▸ **Supplied text**:
Might improve function in paralyzed patients, experts say
FRIDAY, Jan. 23 (HealthDay News) -- The first human trial using embryonic stem cells as a medical treatment has been approved by the U.S. Food and Drug Administration.
Geron Corp., a California-based biotech company, has been given the OK to implant embryonic stem cells in eight to 10 paraplegic patients who can use their arms but can't walk. Stem cell injections will be given within two weeks of the injury. The study will begin this summer, and will be conducted at up to seven different medical centers.
"This marks the dawn of a new era in medical therapeutics," Dr. Thomas B. Okarma, Geron's president and CEO said during a Friday morning teleconference. "This approach is one that reaches beyond pills and scalpels to achieve a new level of healing."
Ultimately, this type of therapy might have the power to restore permanent organ and tissue function, Okarma said. The goal of this first trial is to see if injecting embryonic stem cells into humans is safe. However, the researchers will also be looking for signs of improvement in the patients' ability to feel sensation in or move their legs.

▸ **Raw data**:
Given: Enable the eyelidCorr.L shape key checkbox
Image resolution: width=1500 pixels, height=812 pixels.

---

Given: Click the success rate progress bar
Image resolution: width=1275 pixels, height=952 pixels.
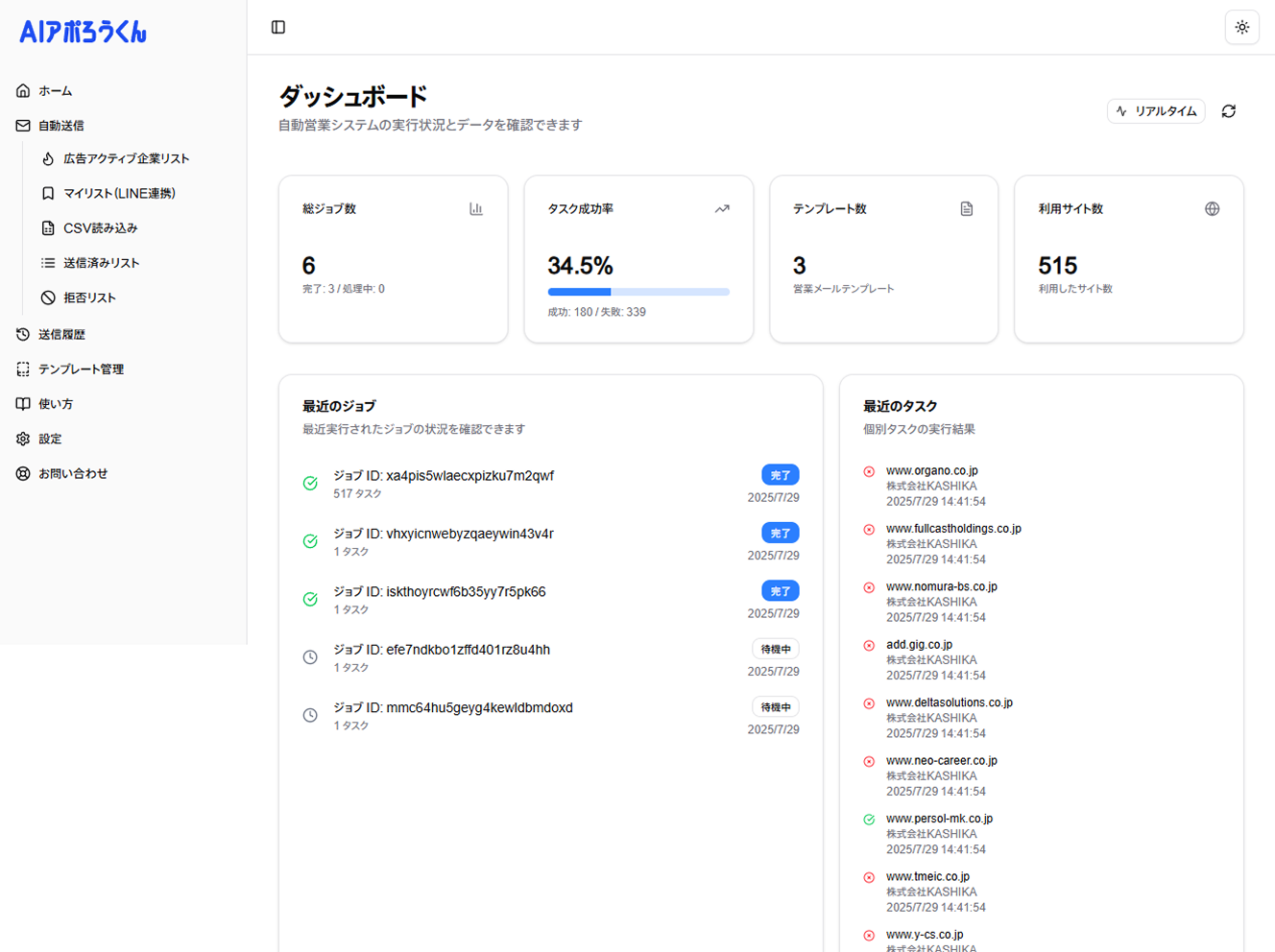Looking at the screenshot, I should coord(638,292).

* * *

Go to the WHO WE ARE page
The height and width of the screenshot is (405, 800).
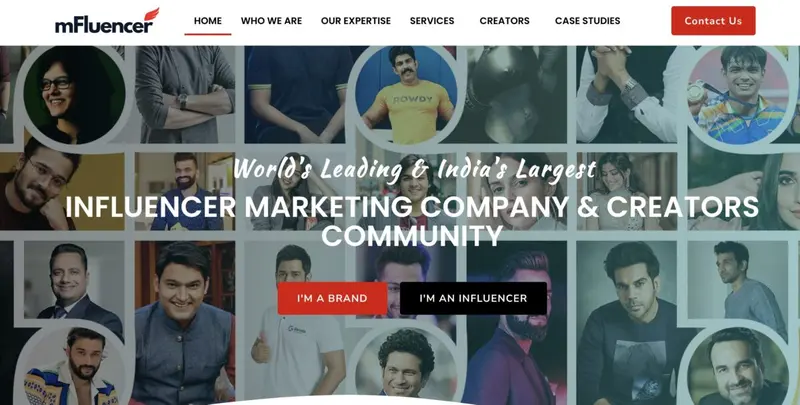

▸ **Task brief**:
Translate this sentence from the stem cell trial article into Spanish: "The study will begin this summer, and will be conducted at up to seven different medical centers."

▸ **Solved exercise**:
El estudio comenzará este verano y se llevará a cabo en hasta siete centros médicos diferentes.